Source excerpt –
________________

Jennifer Maiden’s George and Clare, the Baby and the Bikies

Jennifer Maiden, Play with Knives Four: George and Clare, the Baby and the Bikies (Quemar Press 2017)

pwk4The first page of this short novel –– just over 157 pages – drops the reader in medias res, that is to say into the middle of a long-running story. Arguably that’s what any decent novel does, but in this case you could go back and read a lot of what has gone before. See my post on Play with Knives: Three: George and Clare and the Grey Hat Hacker for one synopsis.

In the first few pages, George Jeffreys and Clare Collins, once Probation Office and convicted child murderer (that is, convicted when nine years old of murdering her three younger siblings), now lovers thirty odd years later, are languishing in a heatwave in Mt Druitt in Sydney’s western suburbs. In a break from working on a report for their NGO employer about Indigenous children in custody in Sydney’s Western Suburbs, they chat about a draconian policy at the Cobham Juvenile Detention Centre (a real place, real policy), and then Clare looks up an extract from William Hazlitt’s Liber Amoris on Project Gutenberg and reads out a passage, which makes them both cry – and which they then discuss in erudite terms, before indulging in some erotic play.

pantherThe book continues as it has begun: whatever else may be happening, George and Clare are always good for a bit of literary chat, some sharing of random information (George refers to his ‘op-shop mind’), commentary on international politics (the Grenfell Tower fire of June 2017 is particularly upsetting), plenty of erotic carry-on (the word ‘foreplay’ features frequently), and lots of mutual introspection. Quotes from poetry and references to visual art abound: in this book, prints from Rosaleen Norton, the ‘Witch of King’s Cross’, play a significant role (there’s an example on the right, and you can click on the image for more). Not everyone would agree with Clare’s description of Roie’s work as mostly sweet and pretty.

The story unfolds in chapters that mostly alternate between prose narrated by George, and third person narration in verse. The baby great granddaughter of their Aboriginal friend Ruth has gone missing, and the quest to find her, alive or dead, involves, among others, a bikie gang (the Warriors of Hell), a super-criminal named Schmidt and his three diverse lovers, a number of George’s former Probation clients, an inmate of the juvenile detention centre (up on the roof, echoing recent real-world headlines), Idris the Grey Hat Hacker from the previous book now in Moscow, and George’s contact in the CIA in Langley. There’s a boxing match between two men who are old enough to know better (in which Jennifer Maiden, through George, reminds us of the second line to Muhammad Ali’s ‘Floats like a butterfly stings like a bee’), a witchcraft ceremony, a fabulously tense shoot-out in the Jenolan Caves, a number of deaths and a birth.

________________

Objectives –
(a) In the book review, what is the name of the bikie gang?
(b) Copy the book review word for word from "In the first" to "some erotic play.".
(c) Write a continuation of the book review that picks up after its final sentence.
You won't need the lines for anything here.

Dataset extract –
________________

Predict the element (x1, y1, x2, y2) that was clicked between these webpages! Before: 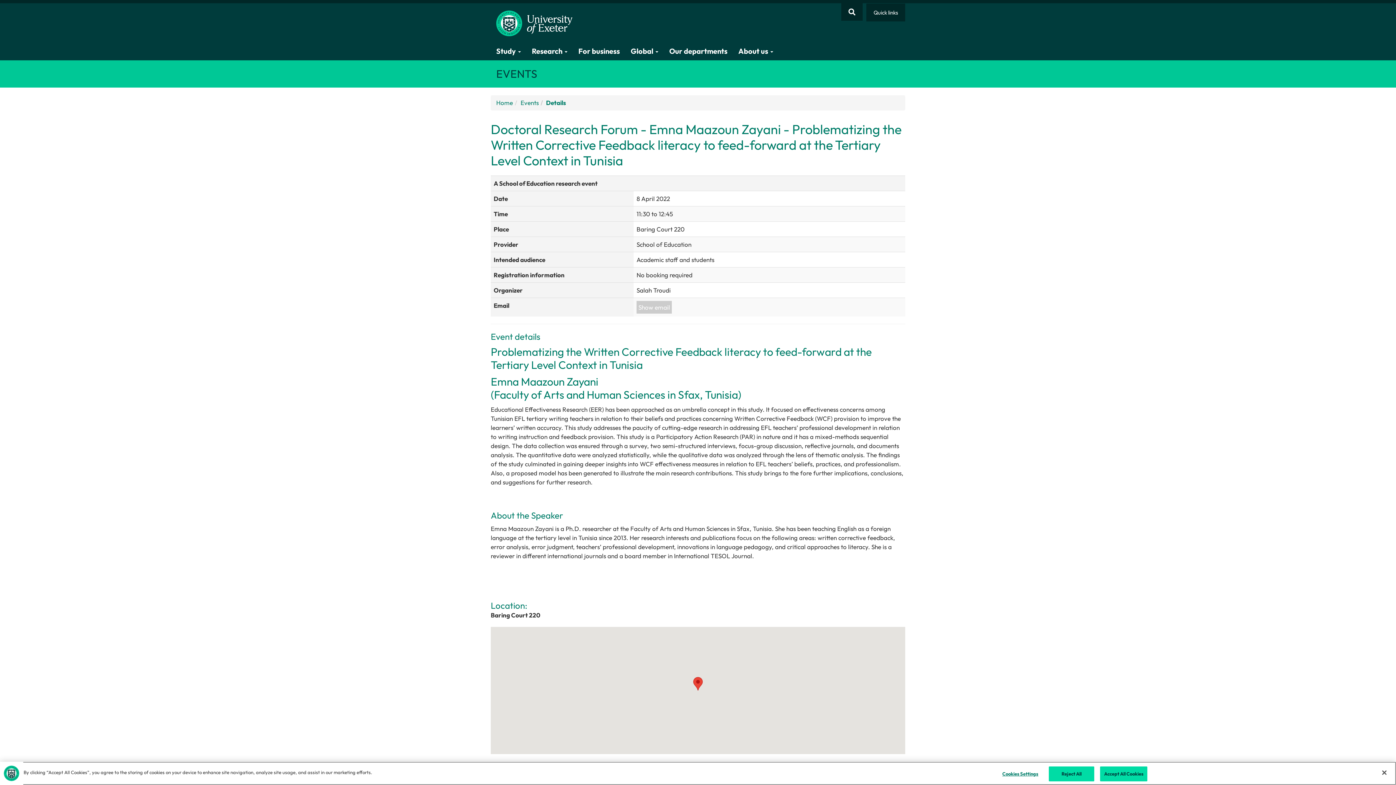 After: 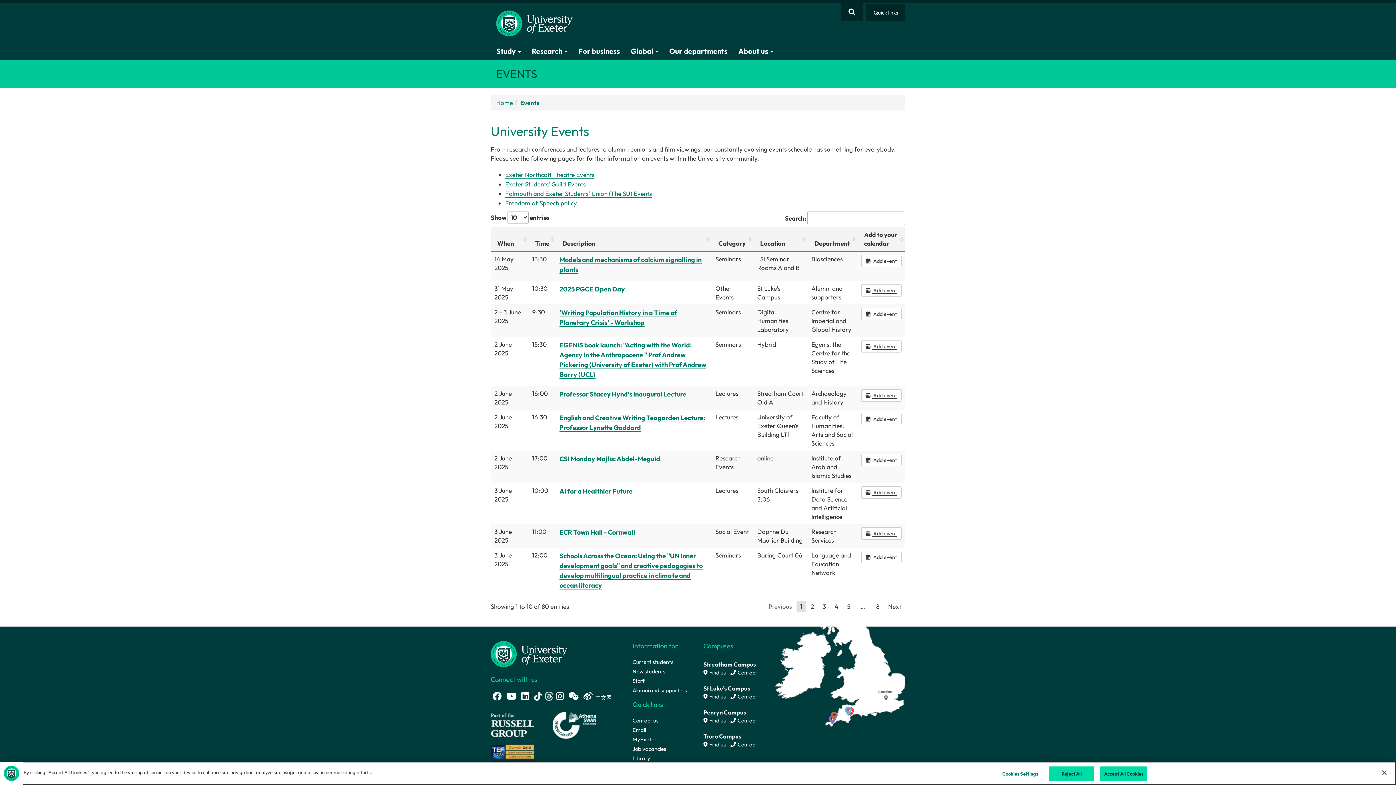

________________

Answer list –
(a) The Warriors of Hell.

(b)
In the first few pages, George Jeffreys and Clare Collins, once Probation Office and convicted child murderer (that is, convicted when nine years old of murdering her three younger siblings), now lovers thirty odd years later, are languishing in a heatwave in Mt Druitt in Sydney’s western suburbs. In a break from working on a report for their NGO employer about Indigenous children in custody in Sydney’s Western Suburbs, they chat about a draconian policy at the Cobham Juvenile Detention Centre (a real place, real policy), and then Clare looks up an extract from William Hazlitt’s Liber Amoris on Project Gutenberg and reads out a passage, which makes them both cry – and which they then discuss in erudite terms, before indulging in some erotic play.

(c)
It’s good fun, it sticks to the tropes of the thriller genre, and could make an excellent movie. Some difficulties are solved a little too easily, and some of the connections between events aren’t clear, but I can’t say I mind. It’s full of surprise twists, not in the plot so much as in the telling: you never know where George and Clare’s minds will go next. For just one example, here’s George in the middle of the climactic cave scene, where people are dead and dying and things could hardly be more urgent:

… in front of me was a formation of such irresistible fineness that it stopped everything else in me for a second. The plain clear light was floating on a white inclining bank of intricately furrowed but luminously smooth limestone, with a cluster of long tasseled objects like sea plants embedded in the top. These showed delicate tints from iron, but in the sweet colours of skin, not its usual salty rust.

I remembered Proust writing that one can’t appreciate beauty when in severe sadness, but I wanted to add something about that point in which one is wracked with anxiety, and beauty is the only thing one can experience, perhaps just as those in grief always obsess on details. I wanted to tell that to Clare, and the need to do so reincarnated me – or maybe disincarnated me enough for me to continue.

Through it all, George and Clare’s relationship develops and though it may be a bit prim of me, I’m not going to say how. I will say that the last two short chapters, while completely within the conventions of the genre in having the world back to normal now that the threat has been dealt with, are deeply satisfying in terms of Clare’s long story arc: she can never forget that she killed her younger siblings when she was nine, has never asked forgiveness, but she does seem at last to have found a possible way to move on.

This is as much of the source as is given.